Prof. Hahn: Eine weitere Facette ist der notwendige Austausch über ethische und soziale Fragestellungen. Dabei scheint es bisher auch eine Einengung auf den klassischen Personenkreis aus der Technologieforschung und -Entwicklung zu geben. Deshalb arbeiten wir mit Ethikerinnen und Ethikern zusammen, um mit ihnen gemeinsam grundlegende Fragestellungen anzugehen: Wo liegen die Grenzen der KI und wie können wir sie berücksichtigen im Wandel der medizinischen Berufsbilder? Es geht darum, Chancen und Risiken gegeneinander abzuwägen und eine Vision zu entwickeln, wie eine ethisch vertretbare Entwicklung in diesem Gebiet überhaupt möglich scheint. Und das erstreckt sich natürlich über längere Zeiträume.
Inwiefern folgt der Institutsneubau in Bremen dem bei MEVIS schon länger verfolgten Prinzip des agilen Arbeitens?
Prof.

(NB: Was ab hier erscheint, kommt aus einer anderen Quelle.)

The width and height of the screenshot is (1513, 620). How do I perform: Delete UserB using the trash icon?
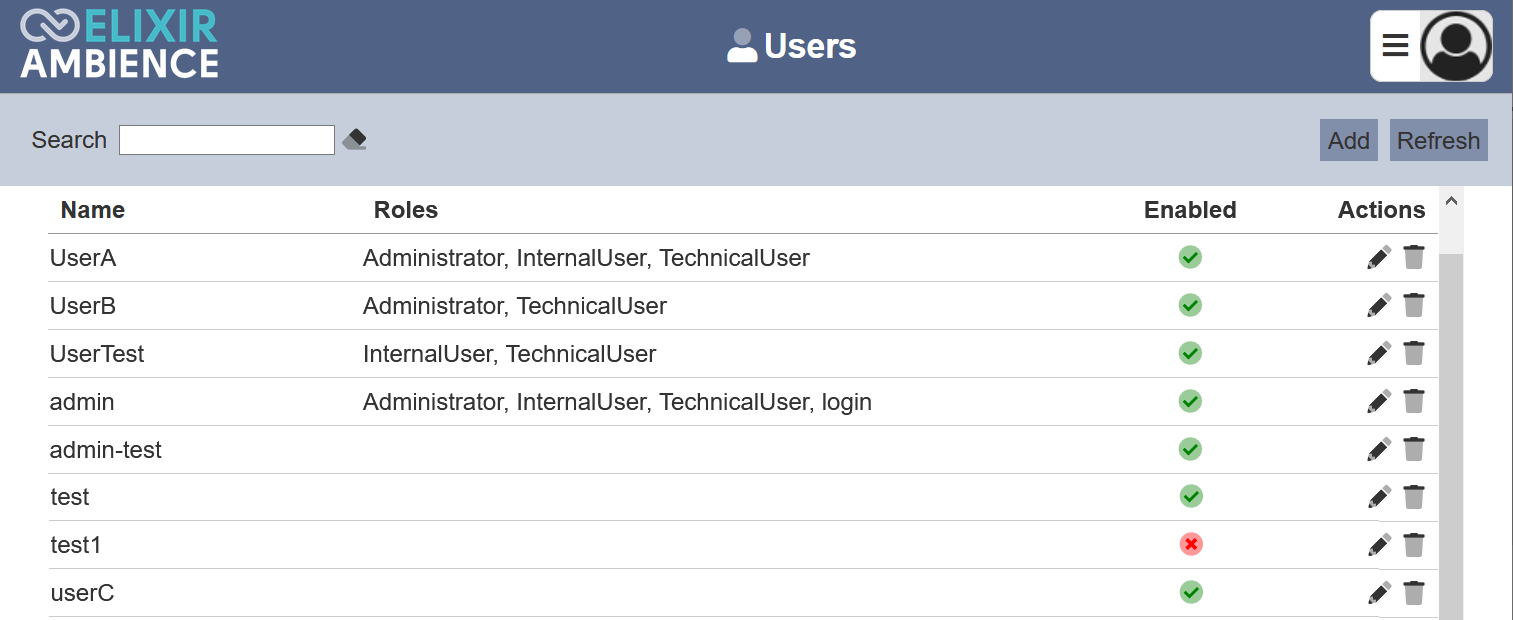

Hahn: Die äußere Form des Gebäudes ist abgeleitet aus drei ineinanderfließenden Teilen. Es gibt drei biologisch motivierte Zellen, die sich überlappen und insofern in Interaktion treten. Innen ist das Institut sehr offen gestaltet. Alle Büros sind mit viel Glas ausgestattet und daher interaktiv einsehbar. Man hat, wenn man daran auf den Fluren vorbeiläuft, auch eine Einschätzung, ob man den Kollegen oder die Kollegin in einem Raum stören darf. Die Struktur trägt dazu bei, dass die Menschen miteinander in Kontakt treten können.
Zwischen den Büros gibt es ‚Inseln‘, wo man sich hinsetzen und vielleicht mal einen Tee trinken kann, dazu verschiedene Interaktions- und Kreativräume für größere Gruppen, auch wieder mit einem offenen Prinzip, sodass man auch von außen sehen kann, wer sich dort gerade aufhält und ob man stören würde, wenn man den Raum beträte. Das ist die Grundidee der Architektur: Offenheit und kurze Wege, und das ist tatsächlich gelungen. Ich bin total begeistert.
Wir haben im Erdgeschoss einen Kommunikations- und Lounge-Bereich und wünschen uns, dass dort die Menschen nach Corona vielfach in Kommunikation treten. Es gibt auch einen Garten, der ebenfalls genutzt werden soll, beispielsweise für mobiles Arbeiten. Zudem gibt es einen schönen Tagungsbereich für knapp 200 Leute, der durch Zwischenwände in drei Räume teilbar ist. Wir glauben, dass diese Räumlichkeiten vielfach genutzt werden, für wissenschaftliche Veranstaltungen, aber auch für Workshops mit verschiedenen Personengruppen im Sinne des vorhin diskutierten Themas.
Welche Auswirkungen hat die räumliche Transparenz auf die Arbeits- und Organisationsstrukturen innerhalb des Instituts?
Prof. Hahn: Wir sind ein Institut ohne Abteilungen und sogar ohne abgegrenzte Arbeitsgruppen. Wir arbeiten in einem dynamischen Netzwerk und in dieser Weise hoch agil – nicht nur in der Softwareentwicklung. Wir sind für jedes neu startende Projekt in einer bestmöglichen Konstellation im Team neu zusammengesetzt. Die Menschen arbeiten typischerweise im Durchschnitt in zwei bis drei Projektteams. Und diese dynamische Projektteam-Zusammensetzung wird eben auch durch das Gebäude unterstützt. Wir gehen sogar so weit zu sagen, dass die allermeisten Büros von Menschen gemeinsam genutzt werden sollen, die nicht das Gleiche machen, damit sich zusätzlich wieder Interaktions- und Anknüpfungspunkte über den Tellerrand hinweg ergeben. Und das alles konnten wir sehr hochwertig in diesem neuen Gebäude abbilden.